Con i presidenti delle Regioni e con la Conferenza Stato-Regioni il rapporto vuol essere di reale collaborazione e quando sarà possibile improntato alla concertazione. Ma il potere decisionale resterà in capo a palazzo Chigi. Su questo non si discute. Il premier non darà spazio alla litania dei presidenti bravi a stare con un piede in due staffe. Con il governo quando si decidono le restrizioni. E con le categorie quando si contesta scegliendo la strada delle contumelie, dello scaricabarile e del conflitto. La ripresa economica dipende dall’efficienza della campagna vaccinale. In assenza di un piano serviva un cambio di passo: il ritorno di Fabrizio Curcio alla Protezione civiile, un tecnico di grande esperienza, rimetterà in gioco la capacità operativa di una struttura che sotto stress ha dato sempre il meglio di sé.
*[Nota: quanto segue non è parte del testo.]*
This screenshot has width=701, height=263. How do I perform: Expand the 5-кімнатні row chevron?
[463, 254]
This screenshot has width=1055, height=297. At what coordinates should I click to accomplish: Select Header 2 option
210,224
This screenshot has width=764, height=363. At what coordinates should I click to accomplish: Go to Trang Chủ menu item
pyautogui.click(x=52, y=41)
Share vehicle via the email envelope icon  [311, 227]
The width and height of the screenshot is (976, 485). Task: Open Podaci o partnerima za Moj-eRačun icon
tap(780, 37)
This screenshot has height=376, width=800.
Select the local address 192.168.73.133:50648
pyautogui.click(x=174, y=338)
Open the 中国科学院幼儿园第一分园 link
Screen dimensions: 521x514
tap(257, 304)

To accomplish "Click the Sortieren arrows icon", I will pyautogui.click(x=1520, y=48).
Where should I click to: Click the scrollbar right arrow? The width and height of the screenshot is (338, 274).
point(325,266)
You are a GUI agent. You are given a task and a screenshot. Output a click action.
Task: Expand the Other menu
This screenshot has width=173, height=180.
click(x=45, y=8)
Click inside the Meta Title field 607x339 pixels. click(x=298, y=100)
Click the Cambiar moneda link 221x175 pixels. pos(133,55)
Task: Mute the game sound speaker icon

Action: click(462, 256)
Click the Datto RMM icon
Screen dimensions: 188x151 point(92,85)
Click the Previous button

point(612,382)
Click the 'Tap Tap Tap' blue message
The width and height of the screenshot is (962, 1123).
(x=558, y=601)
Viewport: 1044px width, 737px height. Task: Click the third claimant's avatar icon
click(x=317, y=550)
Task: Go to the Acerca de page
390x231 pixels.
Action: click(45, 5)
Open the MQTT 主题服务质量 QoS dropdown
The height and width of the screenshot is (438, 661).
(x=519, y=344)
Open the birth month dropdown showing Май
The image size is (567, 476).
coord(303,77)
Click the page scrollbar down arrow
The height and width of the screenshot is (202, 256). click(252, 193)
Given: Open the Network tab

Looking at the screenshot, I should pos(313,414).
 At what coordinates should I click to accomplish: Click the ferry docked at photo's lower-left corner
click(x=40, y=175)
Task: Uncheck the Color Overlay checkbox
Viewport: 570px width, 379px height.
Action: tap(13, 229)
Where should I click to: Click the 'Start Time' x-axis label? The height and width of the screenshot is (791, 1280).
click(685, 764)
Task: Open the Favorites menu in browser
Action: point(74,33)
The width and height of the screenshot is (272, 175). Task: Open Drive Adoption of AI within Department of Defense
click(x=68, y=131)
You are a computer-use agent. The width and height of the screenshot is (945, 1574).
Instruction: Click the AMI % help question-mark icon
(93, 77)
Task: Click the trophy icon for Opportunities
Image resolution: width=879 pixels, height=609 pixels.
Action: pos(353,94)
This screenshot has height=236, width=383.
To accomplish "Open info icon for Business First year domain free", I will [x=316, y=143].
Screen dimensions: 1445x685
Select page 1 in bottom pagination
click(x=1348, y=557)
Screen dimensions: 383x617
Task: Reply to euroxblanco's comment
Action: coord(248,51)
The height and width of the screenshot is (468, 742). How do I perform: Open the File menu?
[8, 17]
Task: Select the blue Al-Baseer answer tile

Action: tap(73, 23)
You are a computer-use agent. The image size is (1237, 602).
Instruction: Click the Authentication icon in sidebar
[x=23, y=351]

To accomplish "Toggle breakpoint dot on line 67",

Si riparte dal milione di dosi di vaccino rimaste nei freezer in assenza di un piano.

Mentre Luca Zaia, ancora ieri, continuava a ripetere che volendo acquistando sul mercato privato le fiale in 100 giorni avrebbe potuto immunizzare 5 milioni di veneti. Con Bonaccini, presidente della Regione Emilia-Romagna che insiste: “Da noi saremmo in grado di fare un milione di vaccini in un mese, il problema sono le dosi”.Draghi non vuole un nuovo braccio di ferro con le Regioni. Oggi alle 9.30 è in programma un nuovo vertice e non si esclude un nuovo passaggio con le Regioni alle quali verrà presentata la nuova stretta.

Il tema più controverso resta la scuola. Importante sarà il parere dei membri del Cts, l’interpretazione che daranno dei dati Recepite le ultime osservazioni vivaddio si decide.